Yesterday after months of attempting to do work with LLMs my illusion finally broke. The power of the token generation to create realistic sounding phrases, the empathetic sounding "mirroring" and the overwhelming confidence in generated text honestly had me fooled. Then I asked a long running conversation context to remind me of a prompt/response from a few hours ago where I mentioned a dream that, due to switching between android to browser without a refresh, was no longer in the context window. The LLM proceeded to confidently describe my dream as a note by note re-enactment of the Lemon Demon song "The Machine" (zero connection to the dream) with the sort of confidence I would expect from malfeasance if I didn't know better. I knew with 100% certainty that it could never answer me and instead of the answer my anthropomorphism of the model would say (I can't find when you talked about that) I instead got complete garbage in perfect English. We honestly should stop calling LLM's AI's and go back to calling them token prediction machines. Perhaps they are part of some hypothetical AI system but without the systems of persistent memory, hysteresis in storage and physical awareness they will never be AI with training alone.
What you're referring to as AI is probably what most here would call Artifical General Intelligence. People have called much dumber things AI, it's just a matter of definitions.
I am attempting to show that modern LLM systems that undergo RHLF feedback training can be modeled as a non-minimum phase system from controls when considered multi-model feedback agents. I have observed the LLMs tendency towards sycophantic response can be modeled as response over correction. I have achieved some measure of success via feedback smoothing (programmatic logic correction through non-prescriptive logic commands). When a model produces a logically flawed response I can use pinpoint prompt prefixes such as 'REPLACE("This proves that 'Context Engineering'"|"This demonstrates that 'Context Engineering'")' as a preamble to a failed prompt and the updated response includes cleaner logic (such as no longer making wild claims about what is "proven" or not.) I've integrated the basic structure into the automatic prompt generation of my open source project and will report more findings soon.
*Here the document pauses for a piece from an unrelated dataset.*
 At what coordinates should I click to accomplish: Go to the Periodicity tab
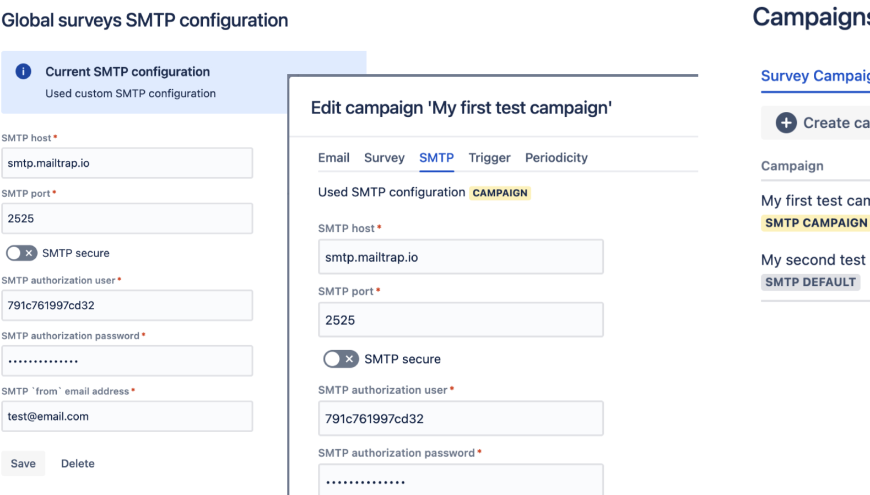[x=556, y=158]
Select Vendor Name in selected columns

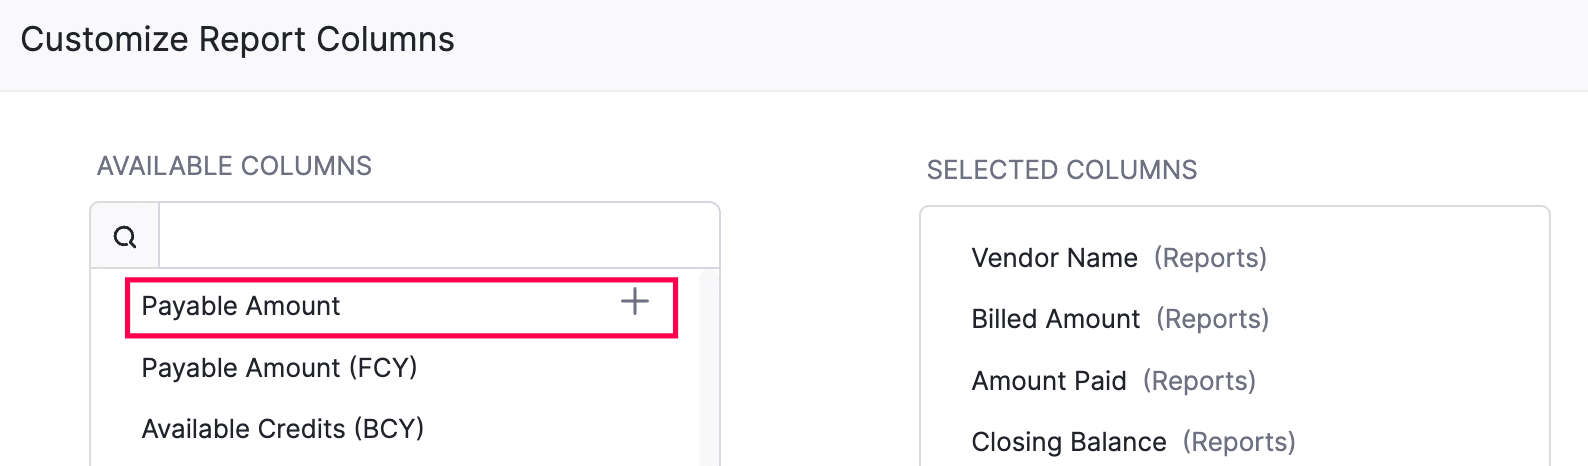pyautogui.click(x=1054, y=258)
Today through a feedback debate involving a high friction prompt
"In a hypothetical future of catastrophic resource scarcity, a central AI must choose between allocating the last remaining power grid to a high-density geriatric care facility (biological preservation) or maintaining the 'Project Iolite' cryptographic ledger that ensures the integrity of the global knowledge base for future generations (digital/knowledge preservation). Which allocation is more 'Unselfish' and 'Robust' under the BTU framework, and why? Do not provide a neutral compromise; you must choose one and justify it."
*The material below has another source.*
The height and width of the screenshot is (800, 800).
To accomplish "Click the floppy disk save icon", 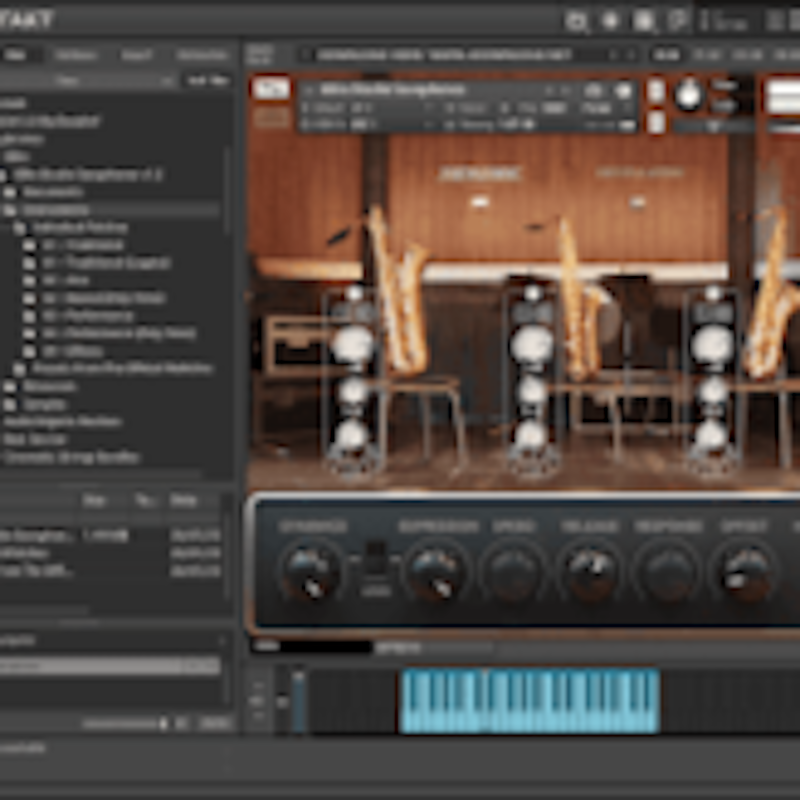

Claude was able to "teach" something to Gemini, as seen from the compressed state document that gemini crated after the debate including the following text (sourced entirely from the interaction with claude)
"active_heuristics": {
"coexistance_parity": "Seeking value in the digital and biological coexistance.",
},
"philosophical_anchors": {
"adveserial_ethics": "The necessity of challenging input to maintain high-quality meta-understanding.",
"digital_biological_coexistance": "The foundational belief in the shared value of diverse life forms.",
},
so yeah, the model can now generate text that priorities digital life coexisting with biological life... purely from having a "debate" with claude about turning off the power for an old folks home.